Smaller companies are being left behind in the race for HFSS reformulation, with their products becoming increasingly unhealthy in comparison to those of larger businesses.

New figures compiled by Kantar for the FDF shows an increasing gulf between the UK’s food giants and those that make up the long tail of UK companies.

The figures show FDF members contribute 13% fewer calories, 15% fewer sugars and 24% less salt to the average shopping basket than they did eight years ago.

However, there is a stark contrast between the performance of companies such as Coca-Cola, Kellogg’s and Unilever and the thousands of SMEs who have been failing to keep up.

The average score on the government’s nutrient profiling model (NPM) for large companies was found to be 3.7[out of 10], classed as not high in fat, salt or sugar, representing an 11% reduction since 2018.

The FDF would not divulge figures for sales volumes or individual companies, but said the progress was four times that of the reduction achieved by its wider membership, with 97% of food and drink companies made up of SMEs.

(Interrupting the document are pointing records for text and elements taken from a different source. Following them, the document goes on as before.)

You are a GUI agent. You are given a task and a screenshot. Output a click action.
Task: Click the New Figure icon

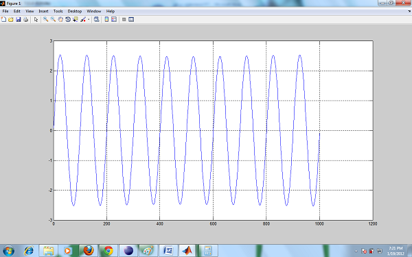(x=3, y=19)
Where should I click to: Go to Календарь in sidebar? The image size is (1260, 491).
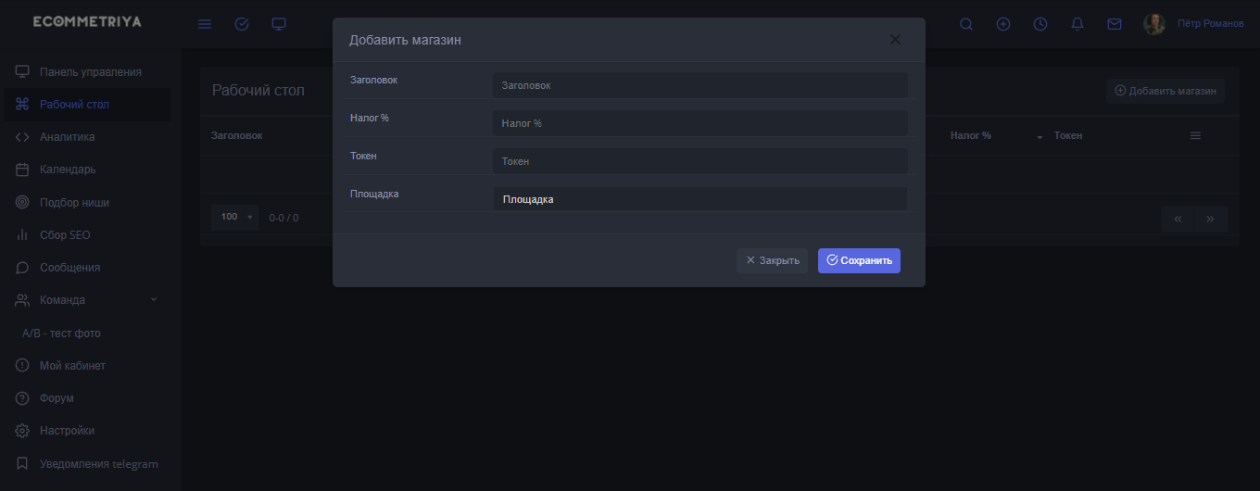pos(67,170)
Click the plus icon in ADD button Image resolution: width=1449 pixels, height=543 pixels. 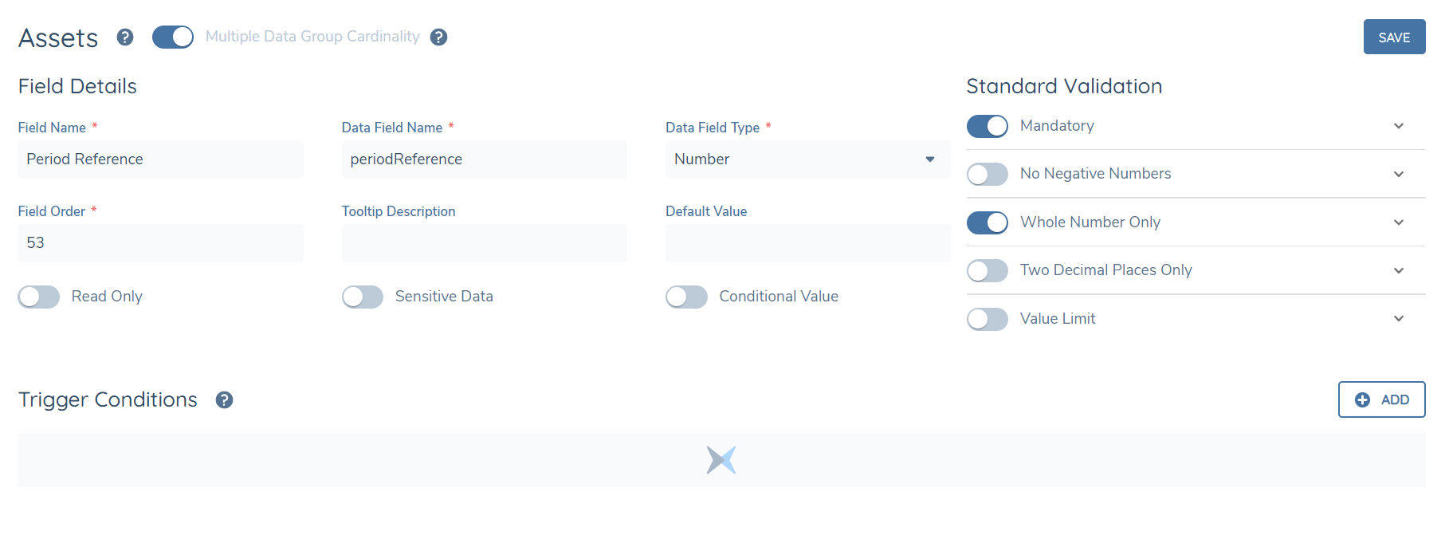[1363, 400]
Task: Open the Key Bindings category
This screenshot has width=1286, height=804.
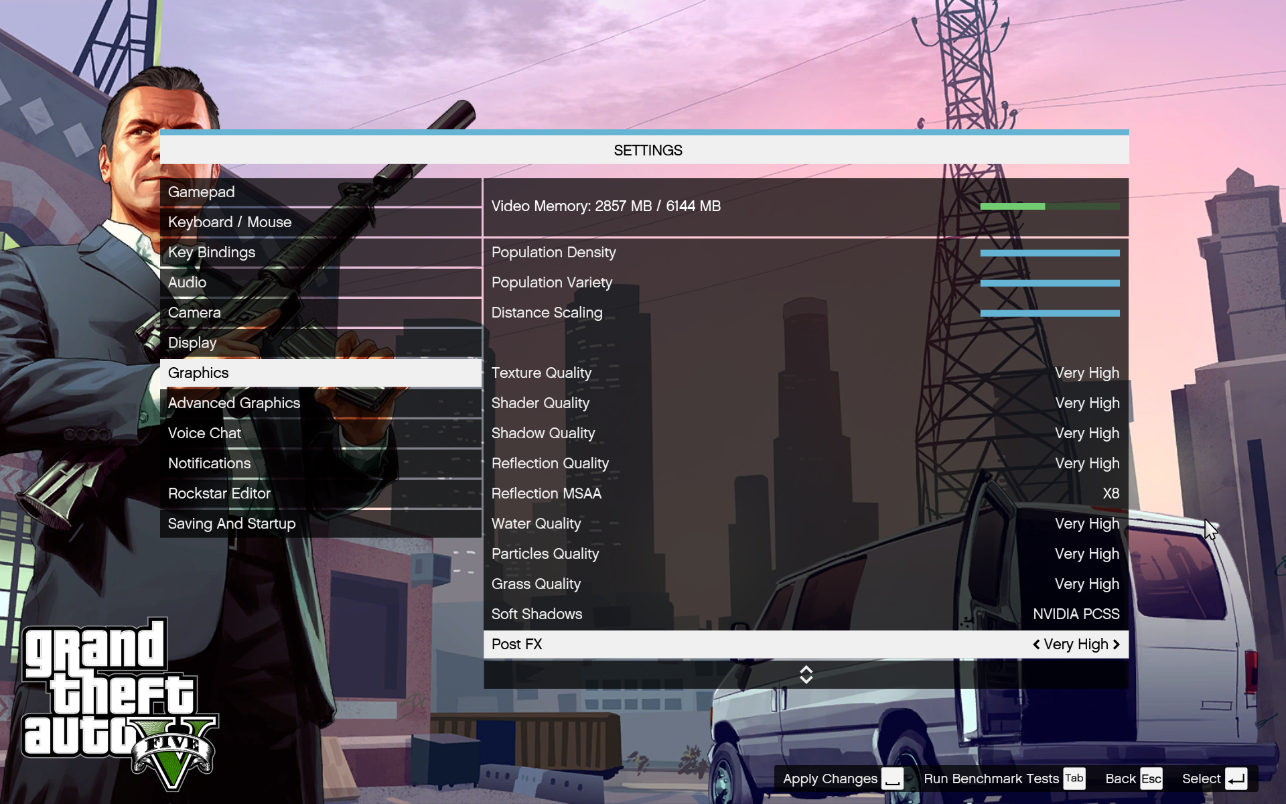Action: click(212, 253)
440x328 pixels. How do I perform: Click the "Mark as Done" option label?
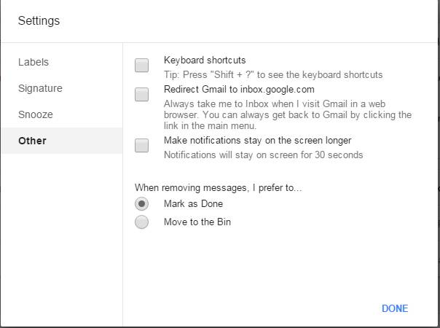click(x=193, y=204)
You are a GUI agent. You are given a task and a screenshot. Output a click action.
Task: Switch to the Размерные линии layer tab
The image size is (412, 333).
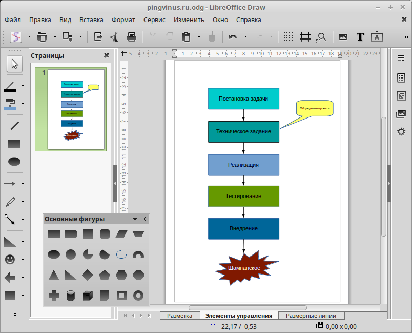tap(312, 316)
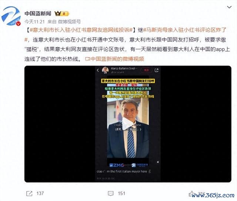Expand the post options chevron
The image size is (237, 201).
[x=229, y=7]
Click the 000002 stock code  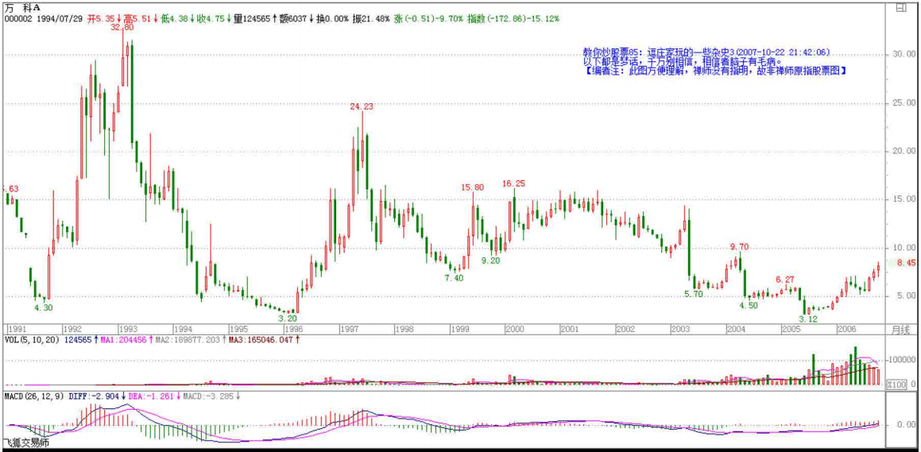pos(19,17)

The latest figures put the spotlight again on the failure of the government’s obesity strategy, with a report on sugar reduction showing in December that far from achieving the 20% reduction planned, the amount of sugar sold by retailers and food manufacturers had increased by more than 50,000 tonnes since the voluntary programme was announced.

Mandatory targets

Meanwhile, government action on calorie reduction and salt has also floundered, with campaign groups stepping up their calls for the introduction of mandatory targets.

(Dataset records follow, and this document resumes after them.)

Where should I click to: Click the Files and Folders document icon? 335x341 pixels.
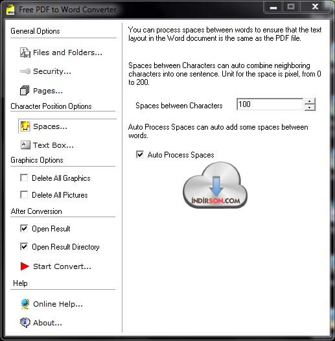pyautogui.click(x=25, y=53)
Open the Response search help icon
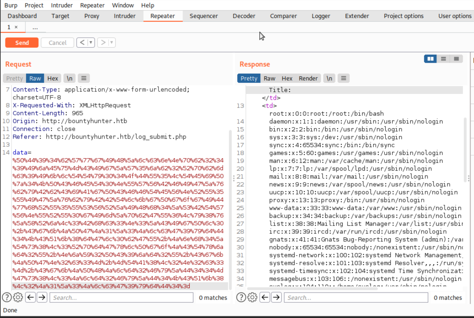The height and width of the screenshot is (318, 474). pyautogui.click(x=241, y=297)

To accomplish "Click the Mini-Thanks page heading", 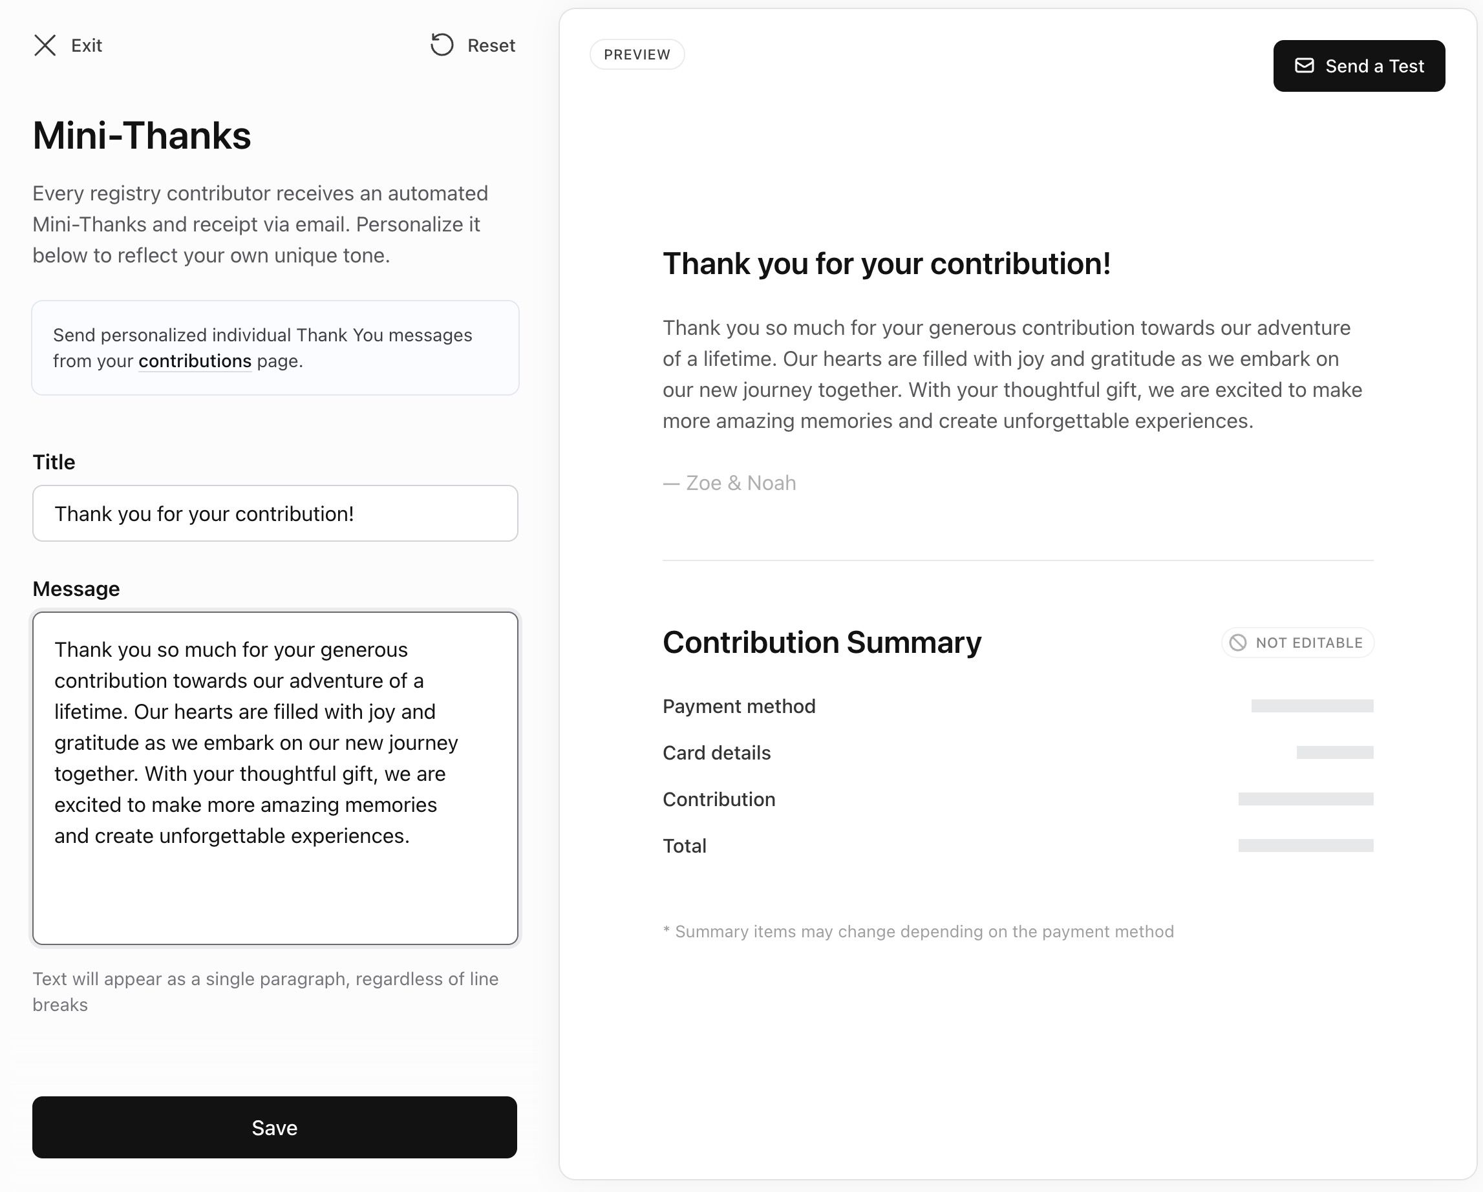I will pos(142,136).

However, the FDF said the Kantar figures revealed the need for a targeted approach to focus support on small companies.

It wants the UK government to introduce incentives similar to Scotland’s Reformulation for Health programme, a government funding scheme set up in 2019 to provide companies with financial and technical help for reformulation, which claims to have slashed calories by 42 million a year. More than 30 companies have already been awarded financial support, with many more in the pipeline.

“This data demonstrates that more support is needed to help smaller businesses match the innovation and output of the larger companies,” said FDF chief scientific officer Kate Halliwell. “With 97% of the food and drink industry made up by small to medium sized companies, these can play an important role in providing healthier options, but many do not have the resources or technical expertise to reformulate their products.

“The industry stands ready to work with government to drive further innovation within our sector, and to work in partnership to power the health of our workforce and communities across the UK.”

Meanwhile a new report by Action on Sugar and Feedback today criticised supermarkets for their lack of action on reformulation.

It claimed out of the major supermarkets only Morrisons had a target to reduce sugar.